Para Edi, a maior vitória desde a fundação da Associação é a Constituição ambiental, já que o meio ambiente ecologicamente equilibrado é um direito previsto na Carta Magna brasileira de 1988. Antes disso, em 1981, o Brasil instituiu sua Política Nacional do Meio Ambiente. Mas, desde então, as alterações na legislação colocam em risco esses avanços, avalia, citando o recente exemplo do autolicenciamento. “Cada vez que se perde um pedaço dessa conquista, se percebe como é importante.”
Celso Marques se soma ao debate. Presidente da Agapan entre 1987 e 1992, ele avalia que, passados 50 anos da fundação da entidade, a mobilização que a originou “é mais atual do que nunca”. Para justificar o posicionamento, aponta retrocessos como a “destruição do nosso Código Ambiental”, no Rio Grande do Sul.
A vigília também aparece na fala de Francisco Milanez, que lembra a intenção do Palácio Piratini em liberar aqui o uso de agrotóxicos que não são autorizados no país de origem — conquista da mobilização dos ecologistas, que conseguiram incluir essa restrição na legislação estadual. Edi cita ainda a intenção de instalar, do outro lado do Guaíba, uma mineradora - o impacto com a poluição atingiria o seu entorno, com potencial de chegar a Porto Alegre.
Mas Marques destaca que “não só apresentamos problemas, depois de 50 anos também temos soluções”, usando como exemplo a agroecologia, que é a produção de alimentos sem agrotóxicos e com respeito à natureza, defesa feita pela Associação desde a sua formação. “A luta tem caráter educativo e (o ato da) educação é permanente. Por isso, a luta ambiental é permanente”, arremata Edi.
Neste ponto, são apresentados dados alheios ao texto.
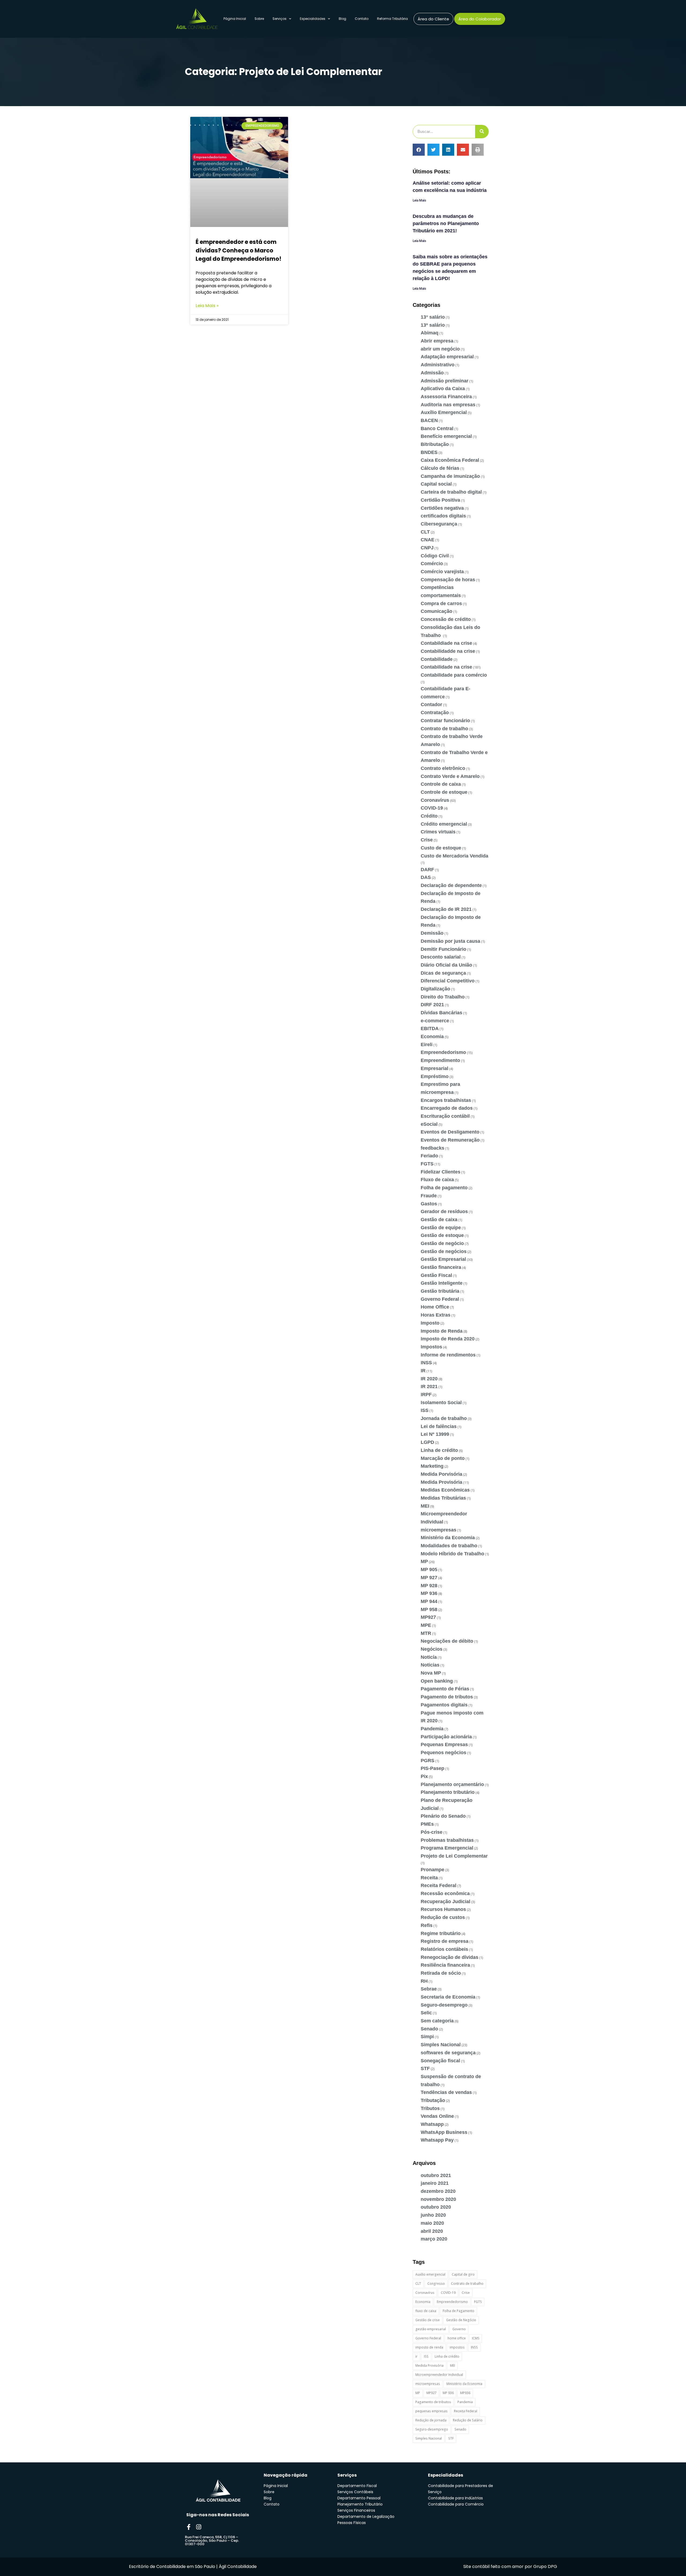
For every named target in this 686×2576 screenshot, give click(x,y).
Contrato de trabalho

Consciência ecológica empresarial
O caso da Mina Guaíba, aliás, lembra outro que acompanhou a formação da Agapan e também tem relação com um empreendimento do outro lado do lago: o início da operação, em março de 1972, da indústria de celulose Borregaard, em Guaíba. A poluição das águas que banham a Capital e cidades da região metropolitana mobilizou a entidade ambientalista, mas foi o mau cheiro, carregado pelo vento até Porto Alegre, o que sensibilizou a opinião pública e a imprensa. Foram anos de denúncias, cobranças públicas e ações na justiça até que a empresa (que se transformou na Riocell, passou para a Aracruz e hoje é a CMPC) incorporasse as melhores tecnologias disponíveis para tratamento dos seus efluentes.
“O episódio da Borregaard é muito importante para a formação da consciência ecológica no Rio Grande do Sul. Significou, sem dúvida, o aperfeiçoamento da conduta empresarial”, avalia Luiz Fernando Cirne Lima. Agrônomo, professor de Zootecnia e ex-ministro da Agricultura, ele acompanhou o movimento ambientalista ao longo destes 50 anos com respeito aos embates criados. Inclusive incorporou práticas de preservação na Copesul (hoje Braskem), quando comandou a empresa no início dos anos 1990.
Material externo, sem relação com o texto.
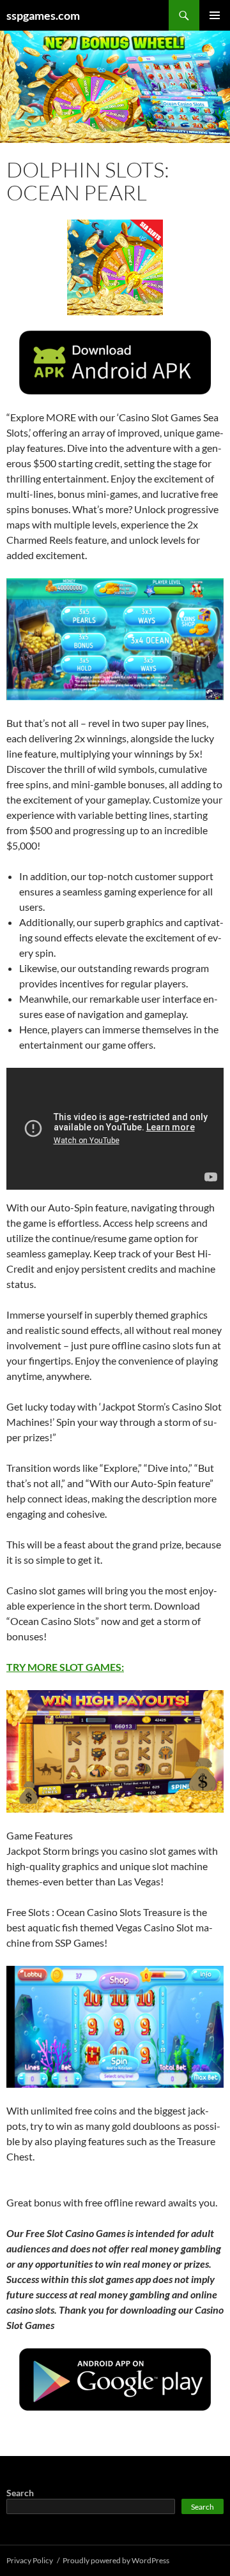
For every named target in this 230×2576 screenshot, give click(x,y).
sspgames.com (43, 15)
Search (20, 2492)
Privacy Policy (29, 2560)
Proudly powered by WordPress (116, 2560)
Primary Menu (214, 15)
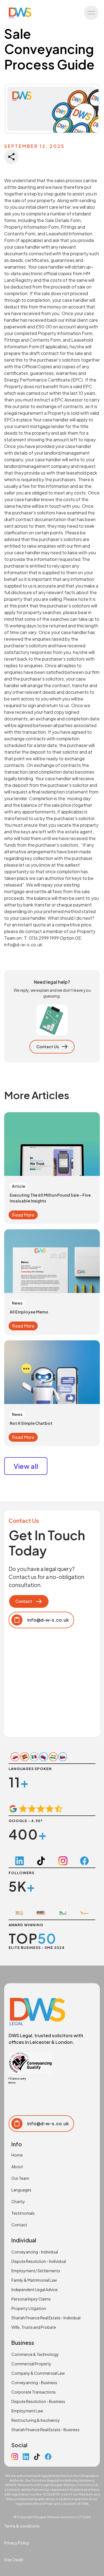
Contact (19, 2224)
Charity (18, 2201)
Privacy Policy (16, 2542)
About (17, 2166)
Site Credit (14, 2559)
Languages (21, 2189)
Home (17, 2154)
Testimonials (23, 2213)
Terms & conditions (22, 2525)
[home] (19, 13)
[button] (91, 12)
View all (26, 1466)
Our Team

Ainda lembrando do caso Borregaard, Cirne Lima aposta que nasceu ali, junto do movimento ecologista, a consciência ecológica do empresariado gaúcho - mas não sem disputa. “Em determinados momentos tem confronto entre lucratividade e controle ambiental, e algumas vezes tem que se renunciar à lucratividade. Internamente (na Copesul) tinha discussões, mas sempre fui firme nessa posição: sob o ponto de vista industrial, não pode ter concessões (à preservação ambiental)”, sustenta.
Cirne Lima conta que levou para a prática empresarial a referência que tinha em casa: ele relata que sua mãe, Maria, integrava o grupo de senhoras que criou a Ação Democrática Feminina Gaúcha na década de 1960. Alguns anos mais tarde, um núcleo de ecologia capitaneado por Magda Renner e Giselda Castro aproximou a entidade da Agapan. Passado mais algum tempo, o grupo se transformou no núcleo brasileiro do movimento internacional Amigos da Terra.